EXERCISE OBJECTIVE. Report every line below that carries the word "bell".

EXTRACTED INFORMATION.
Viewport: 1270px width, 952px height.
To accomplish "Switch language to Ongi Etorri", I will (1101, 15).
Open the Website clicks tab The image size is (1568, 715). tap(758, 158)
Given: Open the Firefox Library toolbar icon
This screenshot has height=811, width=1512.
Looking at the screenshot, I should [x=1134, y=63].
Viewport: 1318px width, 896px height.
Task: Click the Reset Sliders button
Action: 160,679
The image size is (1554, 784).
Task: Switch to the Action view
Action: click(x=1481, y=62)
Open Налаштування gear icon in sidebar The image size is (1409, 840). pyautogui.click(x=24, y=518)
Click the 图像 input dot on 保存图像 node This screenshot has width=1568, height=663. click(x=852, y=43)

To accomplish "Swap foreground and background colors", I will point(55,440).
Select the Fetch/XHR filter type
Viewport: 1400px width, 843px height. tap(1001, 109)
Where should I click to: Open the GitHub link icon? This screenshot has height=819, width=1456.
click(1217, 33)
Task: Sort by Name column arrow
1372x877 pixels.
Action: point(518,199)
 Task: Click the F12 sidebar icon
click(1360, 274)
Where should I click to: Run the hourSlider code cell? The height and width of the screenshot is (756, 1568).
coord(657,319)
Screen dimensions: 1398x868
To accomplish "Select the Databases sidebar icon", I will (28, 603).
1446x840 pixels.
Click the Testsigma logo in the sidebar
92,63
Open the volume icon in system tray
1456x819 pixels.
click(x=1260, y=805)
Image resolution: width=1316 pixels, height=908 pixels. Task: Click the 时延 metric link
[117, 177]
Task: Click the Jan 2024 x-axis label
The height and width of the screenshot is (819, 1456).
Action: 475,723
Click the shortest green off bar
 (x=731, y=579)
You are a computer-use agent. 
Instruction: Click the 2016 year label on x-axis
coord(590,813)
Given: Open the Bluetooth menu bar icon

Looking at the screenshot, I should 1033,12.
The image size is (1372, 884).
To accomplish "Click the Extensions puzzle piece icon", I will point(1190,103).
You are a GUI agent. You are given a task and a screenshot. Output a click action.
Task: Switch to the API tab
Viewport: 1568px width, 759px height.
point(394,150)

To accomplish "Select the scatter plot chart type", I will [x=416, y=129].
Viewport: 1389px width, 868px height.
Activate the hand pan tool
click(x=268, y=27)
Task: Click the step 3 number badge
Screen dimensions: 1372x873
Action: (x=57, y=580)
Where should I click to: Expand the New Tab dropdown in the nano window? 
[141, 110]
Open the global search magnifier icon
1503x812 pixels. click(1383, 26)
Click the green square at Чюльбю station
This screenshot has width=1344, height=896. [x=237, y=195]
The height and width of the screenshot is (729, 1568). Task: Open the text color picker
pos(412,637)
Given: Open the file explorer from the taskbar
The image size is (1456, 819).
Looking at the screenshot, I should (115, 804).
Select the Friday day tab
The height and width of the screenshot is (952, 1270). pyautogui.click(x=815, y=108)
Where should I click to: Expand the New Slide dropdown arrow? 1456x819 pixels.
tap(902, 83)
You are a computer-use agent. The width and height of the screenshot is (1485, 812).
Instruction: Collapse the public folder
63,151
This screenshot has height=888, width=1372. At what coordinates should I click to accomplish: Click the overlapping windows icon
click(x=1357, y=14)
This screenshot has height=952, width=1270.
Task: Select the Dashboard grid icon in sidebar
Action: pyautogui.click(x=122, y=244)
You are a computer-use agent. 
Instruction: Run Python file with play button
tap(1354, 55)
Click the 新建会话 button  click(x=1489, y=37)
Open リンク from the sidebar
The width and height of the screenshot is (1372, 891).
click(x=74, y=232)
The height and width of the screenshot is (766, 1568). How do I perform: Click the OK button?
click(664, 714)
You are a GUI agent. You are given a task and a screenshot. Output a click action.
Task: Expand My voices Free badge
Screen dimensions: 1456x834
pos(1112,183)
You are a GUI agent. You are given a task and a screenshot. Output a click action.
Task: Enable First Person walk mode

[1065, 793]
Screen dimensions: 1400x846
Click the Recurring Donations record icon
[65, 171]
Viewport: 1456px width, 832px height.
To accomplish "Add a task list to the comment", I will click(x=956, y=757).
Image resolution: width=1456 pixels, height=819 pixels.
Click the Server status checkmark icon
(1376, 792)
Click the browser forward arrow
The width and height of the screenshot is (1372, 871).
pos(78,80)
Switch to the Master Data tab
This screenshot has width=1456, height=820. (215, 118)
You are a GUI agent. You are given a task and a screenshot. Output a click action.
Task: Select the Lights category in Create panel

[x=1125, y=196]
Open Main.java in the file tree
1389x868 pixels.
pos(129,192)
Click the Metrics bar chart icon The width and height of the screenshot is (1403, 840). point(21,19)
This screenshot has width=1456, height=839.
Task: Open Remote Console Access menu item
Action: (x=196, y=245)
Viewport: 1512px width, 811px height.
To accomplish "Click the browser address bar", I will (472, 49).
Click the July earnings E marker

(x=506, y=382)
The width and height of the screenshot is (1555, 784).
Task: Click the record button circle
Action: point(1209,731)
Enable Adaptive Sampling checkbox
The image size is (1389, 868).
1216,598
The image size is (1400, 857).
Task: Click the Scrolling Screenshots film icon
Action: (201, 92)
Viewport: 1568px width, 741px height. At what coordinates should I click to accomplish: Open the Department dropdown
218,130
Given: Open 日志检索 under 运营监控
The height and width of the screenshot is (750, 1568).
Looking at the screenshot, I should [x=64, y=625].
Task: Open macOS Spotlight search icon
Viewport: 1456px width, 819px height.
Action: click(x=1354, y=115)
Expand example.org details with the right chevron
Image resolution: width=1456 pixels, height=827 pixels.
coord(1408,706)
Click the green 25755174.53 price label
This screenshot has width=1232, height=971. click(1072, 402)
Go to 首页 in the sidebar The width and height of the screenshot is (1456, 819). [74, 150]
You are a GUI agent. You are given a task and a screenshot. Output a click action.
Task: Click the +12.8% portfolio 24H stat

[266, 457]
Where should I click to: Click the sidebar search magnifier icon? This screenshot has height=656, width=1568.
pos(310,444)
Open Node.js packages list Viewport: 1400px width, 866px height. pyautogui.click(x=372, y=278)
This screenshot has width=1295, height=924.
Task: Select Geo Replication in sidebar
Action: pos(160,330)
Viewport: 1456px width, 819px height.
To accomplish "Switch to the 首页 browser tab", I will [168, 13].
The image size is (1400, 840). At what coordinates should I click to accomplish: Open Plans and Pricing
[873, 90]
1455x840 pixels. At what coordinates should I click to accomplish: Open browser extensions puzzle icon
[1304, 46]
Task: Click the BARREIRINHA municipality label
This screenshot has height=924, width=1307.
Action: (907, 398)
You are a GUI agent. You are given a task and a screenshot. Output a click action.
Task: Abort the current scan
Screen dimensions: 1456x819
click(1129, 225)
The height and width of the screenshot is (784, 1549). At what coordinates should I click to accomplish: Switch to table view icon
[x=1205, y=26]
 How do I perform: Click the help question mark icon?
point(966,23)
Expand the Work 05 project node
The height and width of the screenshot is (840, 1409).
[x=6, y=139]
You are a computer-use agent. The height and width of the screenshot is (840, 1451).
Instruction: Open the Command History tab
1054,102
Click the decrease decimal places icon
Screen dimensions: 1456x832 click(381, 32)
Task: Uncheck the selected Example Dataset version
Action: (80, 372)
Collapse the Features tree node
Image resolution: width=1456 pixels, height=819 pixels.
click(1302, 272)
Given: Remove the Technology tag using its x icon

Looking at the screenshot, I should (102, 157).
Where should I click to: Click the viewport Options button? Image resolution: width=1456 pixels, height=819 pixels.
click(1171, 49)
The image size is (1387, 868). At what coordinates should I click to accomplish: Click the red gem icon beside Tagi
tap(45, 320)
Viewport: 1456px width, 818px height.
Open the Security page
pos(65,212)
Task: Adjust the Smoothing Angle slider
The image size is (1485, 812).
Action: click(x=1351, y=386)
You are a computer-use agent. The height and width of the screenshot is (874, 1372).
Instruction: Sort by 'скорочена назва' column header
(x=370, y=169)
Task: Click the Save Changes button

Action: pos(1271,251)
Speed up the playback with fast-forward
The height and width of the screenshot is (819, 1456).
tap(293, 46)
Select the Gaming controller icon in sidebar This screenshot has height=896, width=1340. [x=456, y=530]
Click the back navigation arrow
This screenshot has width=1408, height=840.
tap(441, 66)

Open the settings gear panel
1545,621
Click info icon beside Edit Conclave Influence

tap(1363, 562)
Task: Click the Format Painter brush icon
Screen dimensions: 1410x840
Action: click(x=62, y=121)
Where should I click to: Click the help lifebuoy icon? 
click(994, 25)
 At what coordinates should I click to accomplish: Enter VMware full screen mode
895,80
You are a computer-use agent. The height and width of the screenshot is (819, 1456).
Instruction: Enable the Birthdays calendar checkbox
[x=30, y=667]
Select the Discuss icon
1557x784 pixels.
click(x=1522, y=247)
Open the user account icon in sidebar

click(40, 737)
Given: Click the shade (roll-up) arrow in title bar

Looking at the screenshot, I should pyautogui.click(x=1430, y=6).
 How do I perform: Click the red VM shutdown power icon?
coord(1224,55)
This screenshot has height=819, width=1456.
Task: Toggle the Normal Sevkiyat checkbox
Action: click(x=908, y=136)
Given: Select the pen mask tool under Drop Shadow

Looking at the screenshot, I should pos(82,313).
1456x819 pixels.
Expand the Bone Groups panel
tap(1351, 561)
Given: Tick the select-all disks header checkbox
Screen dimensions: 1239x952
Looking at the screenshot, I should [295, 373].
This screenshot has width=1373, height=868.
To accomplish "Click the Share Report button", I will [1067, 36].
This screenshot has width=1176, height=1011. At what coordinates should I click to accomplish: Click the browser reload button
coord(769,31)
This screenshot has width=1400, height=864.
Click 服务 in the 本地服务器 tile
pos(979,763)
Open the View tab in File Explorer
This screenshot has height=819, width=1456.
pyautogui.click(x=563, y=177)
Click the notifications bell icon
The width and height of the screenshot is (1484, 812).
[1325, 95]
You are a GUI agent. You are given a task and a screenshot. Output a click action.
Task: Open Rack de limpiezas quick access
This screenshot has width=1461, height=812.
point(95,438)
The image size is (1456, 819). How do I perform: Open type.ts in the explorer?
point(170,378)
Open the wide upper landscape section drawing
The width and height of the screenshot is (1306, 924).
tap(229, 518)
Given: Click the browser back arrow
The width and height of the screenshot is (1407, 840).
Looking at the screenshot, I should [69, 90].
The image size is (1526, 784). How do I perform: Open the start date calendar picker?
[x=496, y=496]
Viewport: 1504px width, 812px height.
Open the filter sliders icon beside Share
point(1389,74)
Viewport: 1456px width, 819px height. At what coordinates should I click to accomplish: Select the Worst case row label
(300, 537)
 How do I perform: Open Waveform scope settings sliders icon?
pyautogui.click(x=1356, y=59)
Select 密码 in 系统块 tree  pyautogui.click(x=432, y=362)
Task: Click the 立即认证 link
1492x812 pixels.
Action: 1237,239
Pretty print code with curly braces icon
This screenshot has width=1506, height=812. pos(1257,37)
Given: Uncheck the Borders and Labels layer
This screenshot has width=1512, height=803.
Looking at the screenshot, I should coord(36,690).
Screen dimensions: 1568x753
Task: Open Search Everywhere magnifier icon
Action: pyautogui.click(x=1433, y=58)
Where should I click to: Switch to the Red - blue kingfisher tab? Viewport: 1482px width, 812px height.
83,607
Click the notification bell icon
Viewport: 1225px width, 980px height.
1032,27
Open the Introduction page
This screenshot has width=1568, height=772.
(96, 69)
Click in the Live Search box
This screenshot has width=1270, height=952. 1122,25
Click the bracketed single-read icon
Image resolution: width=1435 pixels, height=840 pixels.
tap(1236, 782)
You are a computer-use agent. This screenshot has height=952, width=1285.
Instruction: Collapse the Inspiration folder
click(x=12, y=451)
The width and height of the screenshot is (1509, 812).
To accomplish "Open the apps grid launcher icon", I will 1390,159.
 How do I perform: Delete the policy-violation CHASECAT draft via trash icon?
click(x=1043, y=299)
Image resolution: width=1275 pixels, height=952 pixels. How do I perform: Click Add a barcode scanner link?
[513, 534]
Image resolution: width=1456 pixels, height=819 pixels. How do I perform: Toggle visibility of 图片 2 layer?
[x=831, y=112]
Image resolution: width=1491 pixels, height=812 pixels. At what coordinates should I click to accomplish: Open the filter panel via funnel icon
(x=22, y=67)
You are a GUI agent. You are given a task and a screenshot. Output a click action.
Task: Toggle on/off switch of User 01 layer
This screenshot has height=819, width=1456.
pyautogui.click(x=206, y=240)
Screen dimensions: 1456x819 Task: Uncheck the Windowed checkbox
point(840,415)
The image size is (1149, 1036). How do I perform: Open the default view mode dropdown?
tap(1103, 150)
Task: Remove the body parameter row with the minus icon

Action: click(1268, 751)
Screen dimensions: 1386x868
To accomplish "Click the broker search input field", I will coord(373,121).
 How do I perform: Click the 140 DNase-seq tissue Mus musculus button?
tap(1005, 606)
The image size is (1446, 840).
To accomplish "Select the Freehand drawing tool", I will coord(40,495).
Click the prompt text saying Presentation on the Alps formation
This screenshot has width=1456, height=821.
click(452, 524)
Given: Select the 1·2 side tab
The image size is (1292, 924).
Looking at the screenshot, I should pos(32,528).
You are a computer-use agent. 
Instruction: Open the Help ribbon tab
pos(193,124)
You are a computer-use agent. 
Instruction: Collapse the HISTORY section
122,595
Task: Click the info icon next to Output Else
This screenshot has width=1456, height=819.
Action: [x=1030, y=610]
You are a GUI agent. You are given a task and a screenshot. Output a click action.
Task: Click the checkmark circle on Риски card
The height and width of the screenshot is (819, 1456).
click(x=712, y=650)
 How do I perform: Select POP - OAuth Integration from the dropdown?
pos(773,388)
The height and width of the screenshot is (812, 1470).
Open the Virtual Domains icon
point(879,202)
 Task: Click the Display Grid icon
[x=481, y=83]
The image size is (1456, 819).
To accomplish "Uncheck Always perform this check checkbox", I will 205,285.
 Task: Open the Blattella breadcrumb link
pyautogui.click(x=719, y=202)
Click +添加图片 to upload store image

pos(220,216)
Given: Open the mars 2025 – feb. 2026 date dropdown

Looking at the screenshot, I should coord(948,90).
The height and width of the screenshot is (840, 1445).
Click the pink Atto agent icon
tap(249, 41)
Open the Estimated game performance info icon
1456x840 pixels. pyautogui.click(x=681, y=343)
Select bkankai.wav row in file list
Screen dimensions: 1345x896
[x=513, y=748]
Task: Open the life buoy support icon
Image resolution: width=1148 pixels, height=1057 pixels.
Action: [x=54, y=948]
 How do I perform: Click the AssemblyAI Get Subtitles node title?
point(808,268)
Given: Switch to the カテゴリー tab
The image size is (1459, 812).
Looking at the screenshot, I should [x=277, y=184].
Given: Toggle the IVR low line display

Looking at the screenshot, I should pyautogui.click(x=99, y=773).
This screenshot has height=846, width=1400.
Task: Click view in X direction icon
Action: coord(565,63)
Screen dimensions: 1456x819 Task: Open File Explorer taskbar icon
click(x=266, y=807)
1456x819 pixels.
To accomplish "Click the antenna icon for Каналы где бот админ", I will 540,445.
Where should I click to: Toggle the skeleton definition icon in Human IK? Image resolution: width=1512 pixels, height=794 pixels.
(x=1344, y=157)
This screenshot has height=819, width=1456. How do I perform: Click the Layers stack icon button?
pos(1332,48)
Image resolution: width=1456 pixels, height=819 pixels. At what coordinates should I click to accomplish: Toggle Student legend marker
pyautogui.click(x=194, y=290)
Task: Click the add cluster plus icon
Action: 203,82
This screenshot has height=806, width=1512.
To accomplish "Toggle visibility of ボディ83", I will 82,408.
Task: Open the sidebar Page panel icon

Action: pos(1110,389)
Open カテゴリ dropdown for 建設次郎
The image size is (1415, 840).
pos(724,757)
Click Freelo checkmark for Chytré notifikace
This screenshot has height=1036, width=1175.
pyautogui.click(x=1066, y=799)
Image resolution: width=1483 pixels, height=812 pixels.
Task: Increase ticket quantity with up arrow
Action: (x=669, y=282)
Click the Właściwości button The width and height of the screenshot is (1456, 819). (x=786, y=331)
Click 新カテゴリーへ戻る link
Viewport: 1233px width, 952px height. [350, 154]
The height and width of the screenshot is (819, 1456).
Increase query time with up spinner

TASK SOLUTION.
Click the notifications bell icon
Click the notification bell icon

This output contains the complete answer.